Comment, en dépit du "progrès" des méthodes de production, la part du salaire est aussi faible qu'il est possible aux capitalistes de l'imposer. Comment le libre-échange, pas plus que le bon vouloir des entrepreneurs, ne résoudra la question de la pauvreté des travailleurs. A la différence du matérialisme de Sismondi, la pensée de Dupont-White est nourrie d'idée morale. Or, tandis que Jean-Baptiste Say et Frédéric Bastiat imposaient en France les thèses optimistes du libéralisme, Dupont-White en appelait à l'Etat pour protéger les travailleurs contre les "castes privilégiées".

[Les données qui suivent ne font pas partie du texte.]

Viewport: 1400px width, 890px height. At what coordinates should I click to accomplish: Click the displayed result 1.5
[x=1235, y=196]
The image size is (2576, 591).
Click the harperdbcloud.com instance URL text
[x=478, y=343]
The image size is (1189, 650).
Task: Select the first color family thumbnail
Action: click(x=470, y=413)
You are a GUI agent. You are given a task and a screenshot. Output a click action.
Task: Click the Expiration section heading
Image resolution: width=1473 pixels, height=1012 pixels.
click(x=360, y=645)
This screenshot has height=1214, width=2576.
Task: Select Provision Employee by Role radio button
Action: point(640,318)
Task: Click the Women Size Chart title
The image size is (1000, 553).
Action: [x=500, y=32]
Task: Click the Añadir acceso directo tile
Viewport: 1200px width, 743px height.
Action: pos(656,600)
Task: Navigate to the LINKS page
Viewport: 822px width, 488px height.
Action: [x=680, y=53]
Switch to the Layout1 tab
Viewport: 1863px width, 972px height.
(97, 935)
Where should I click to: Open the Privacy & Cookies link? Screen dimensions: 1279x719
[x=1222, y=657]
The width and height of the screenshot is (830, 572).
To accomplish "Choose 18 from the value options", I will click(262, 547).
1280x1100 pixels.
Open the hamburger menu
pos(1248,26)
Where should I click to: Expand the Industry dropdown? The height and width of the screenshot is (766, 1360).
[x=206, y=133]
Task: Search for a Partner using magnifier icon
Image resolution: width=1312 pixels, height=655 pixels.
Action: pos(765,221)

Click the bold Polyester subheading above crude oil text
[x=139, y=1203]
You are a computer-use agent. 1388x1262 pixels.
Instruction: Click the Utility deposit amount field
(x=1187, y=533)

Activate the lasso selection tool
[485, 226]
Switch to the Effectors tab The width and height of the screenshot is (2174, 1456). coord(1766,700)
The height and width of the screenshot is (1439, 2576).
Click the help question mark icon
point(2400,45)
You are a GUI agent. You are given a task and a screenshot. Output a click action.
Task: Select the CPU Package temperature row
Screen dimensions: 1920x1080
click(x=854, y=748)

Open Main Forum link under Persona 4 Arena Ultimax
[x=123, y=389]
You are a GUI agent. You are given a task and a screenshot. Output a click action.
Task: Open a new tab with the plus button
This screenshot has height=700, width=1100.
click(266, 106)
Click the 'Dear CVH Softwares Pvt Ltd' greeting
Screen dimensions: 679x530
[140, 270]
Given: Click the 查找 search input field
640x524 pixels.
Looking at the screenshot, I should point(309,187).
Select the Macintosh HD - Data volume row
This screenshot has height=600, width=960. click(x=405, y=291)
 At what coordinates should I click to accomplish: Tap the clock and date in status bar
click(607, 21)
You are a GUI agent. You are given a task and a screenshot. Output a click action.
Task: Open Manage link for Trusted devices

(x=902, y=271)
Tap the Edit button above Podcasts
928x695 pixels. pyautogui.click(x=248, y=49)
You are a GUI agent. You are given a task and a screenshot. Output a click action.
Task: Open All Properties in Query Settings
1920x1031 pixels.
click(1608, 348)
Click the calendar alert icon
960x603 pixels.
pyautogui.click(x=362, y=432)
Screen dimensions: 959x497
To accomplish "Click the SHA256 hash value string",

Ainsi qu'il l'écrivait dans un autre ouvrage. L'individu et l'Etat. "La dépouille des castes est assez riche pour faire l'individu plus libre en même temps que l'Etat plus puissant". Dupont-White ne fut pas étatiste absolu. Il considère que l'Etat doit agir à proportion des besoins : les Français avides de places et de distinctions créent peu de richesses, l'Etat doit y suppléer. Ici Dupont-White rejoint Tocqueville, au moins dans la lucidité.
Cet homme de bien, qui ne voyait de liberté pensable que dans les droits des travailleurs, étrangement, ne fut jamais cité par Marx. Cette réédition d'un ouvrage fondamental dans le conflit du dix-neuvième siècle, d'après l'édition originale, est précédée d'une présentation critique par Philippe Riviale, auteur de l'Enigme du dix-neuvième siècle, qui a fondé cette collection.